Acabamos de asistir a un  eclipse total de Luna. Por feliz coincidencia en las trayectorias de los astros, este tipo de eclipses se produce cuando la luna atraviesa una zona del firmamento sobre la que la luz del sol proyecta la sombra de la Tierra. La blanca luz de la Luna llena va adquiriendo un tono rojizo a medida que la sombra de la Tierra va cubriéndola, hasta taparla por completo,  durante el tiempo que dura el eclipse total (casi dos horas). Hubo millones de ciudadanos de todo el mundo que `pudieron disfrutar del espectáculo en casi todos los rincones del planeta Tierra.  En mi  opinión, lo más interesante de este tipo de espectáculos que nos brinda de vez en cuento la Naturaleza reside en que son un testimonio vivo del valor de nuestro conocimiento científico.

Imaginemos un habitante humano de nuestro pasado prehistórico, contemplando el fenómeno e inventando mil historias para poder entender cómo los astros jugaban al escondite. Seguramente en ocasiones como estas se fraguaron muchos de los pensamientos más descabellados que han habitado en el cerebro humano y que han dado contenido a tantas ideologías religiosas irracionales y a tantas creaciones de la literatura fantástica. Pero también fueron acontecimientos como este que hemos vivido los que animaron a muchos de nuestros antepasados a construir modelos del universo para entender su mecanismo de funcionamiento en términos racionales, hasta construir el corpus fundamental de la física y, en general,  de la ciencia moderna. La distancia entre lo que ven nuestros ojos en un eclipse como el de estos días y lo que ocurre de verdad, es fan norme que en medio caben todo tipo de especulaciones, creencias y teorías científicas, pero también patrañas mitológicas.

Algo así debería haber en la mente de un famoso futbolista español que trabaja en el Oporto Club de Futbol, cuando lanzó hace poco un tuit en el que sometía a debate público la famosa cuestión de si el primer viaje del hombre a la Luna, hace ahora 49 años, fue una simple patraña o fue real. El futbolista piensa que todo fue un montaje y ha puesto así de actualidad un viejo mito paranoide que afirma que toda la operación del Apolo Lunar fue una operación propagandística.
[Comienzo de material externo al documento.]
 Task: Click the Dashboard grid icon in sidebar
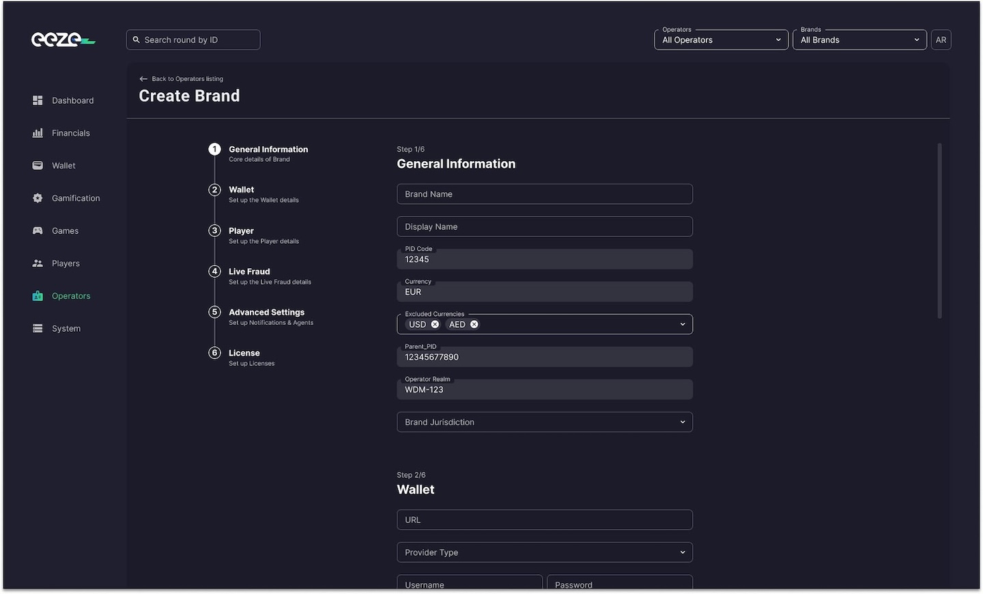pos(38,100)
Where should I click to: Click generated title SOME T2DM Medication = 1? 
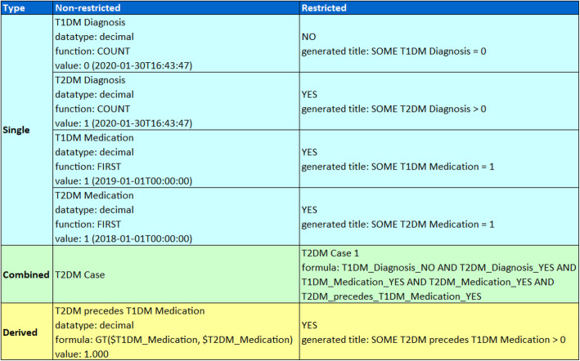point(399,224)
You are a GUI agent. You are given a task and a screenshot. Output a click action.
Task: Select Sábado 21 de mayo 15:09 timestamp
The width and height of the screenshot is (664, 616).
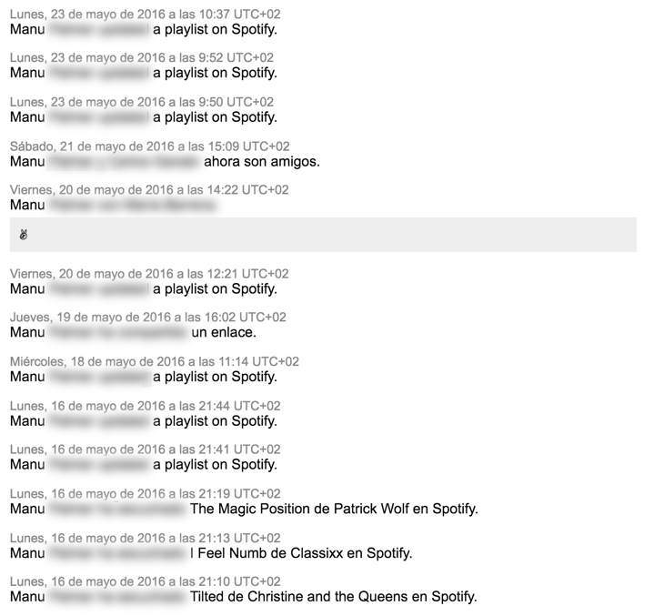pos(150,146)
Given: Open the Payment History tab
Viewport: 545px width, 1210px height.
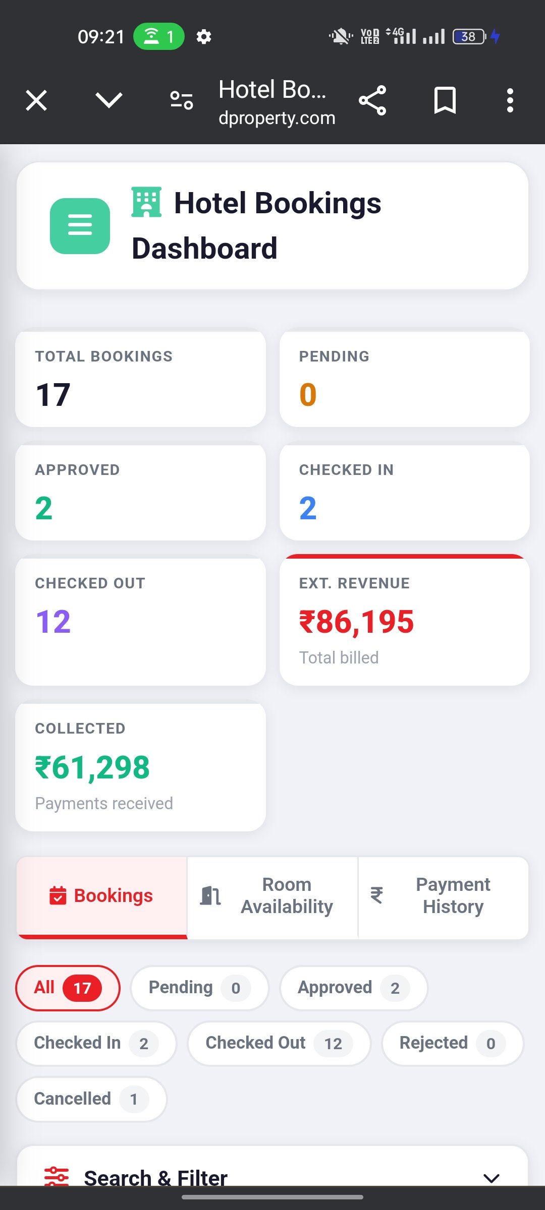Looking at the screenshot, I should click(x=443, y=896).
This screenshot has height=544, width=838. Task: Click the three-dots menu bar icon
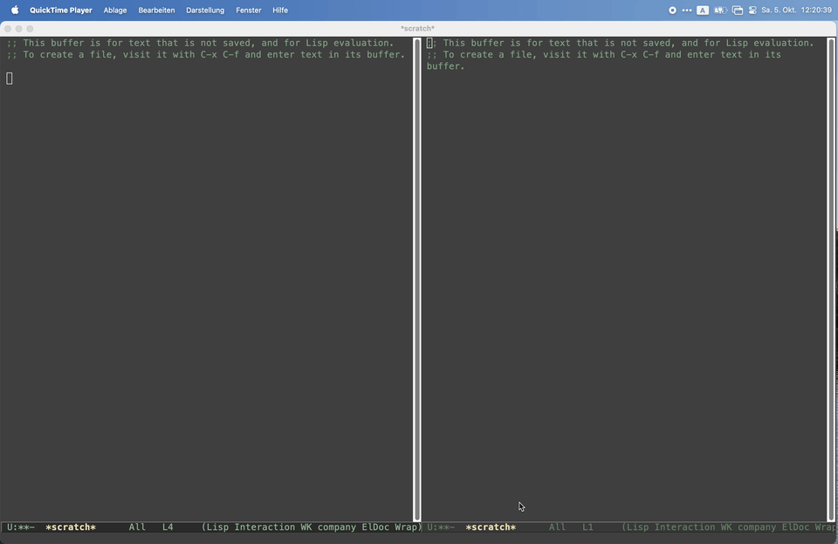[x=687, y=10]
Deberíamos distinguir entre supersticiones sencillas y patrañas paranoides. Las primeras son creencias falsas, contrarias al conocimiento científico y motivadas seguramente por la incapacidad de algunas personas para entender el mundo en el que viven, incluidos los eclipses de luna. Las patrañas paranoides son falsas como las supersticiones, pero son inventadas a propósito para engañar a la gente y solo tienen una utilidad: suscitar la duda acerca de hechos y datos que deberíamos dejar fuera de toda polémica.

Hay personas incapaces de aceptar que hace ya bastantes años que la humanidad ha podido contemplarse a si misma desde el espacio, que hemos podido ver la Tierra desde la Luna, y que hemos tenido así la ocasión de pensar desde fuera, desde los límites de nuestra experiencia, en la fragilidad de nuestra existencia. Un eclipse de luna es una buena ocasión para pensar en todo esto. No dejemos que la irresponsable broma de un famoso  nos prive del placer de saber que hace ya casi cincuenta años la humanidad dio un gran paso adelante al pisar el suelo de la Luna, el mismo que durante el eclipse veíamos pasar por la sombra de la Tierra proyectada por el Sol en el firmamento.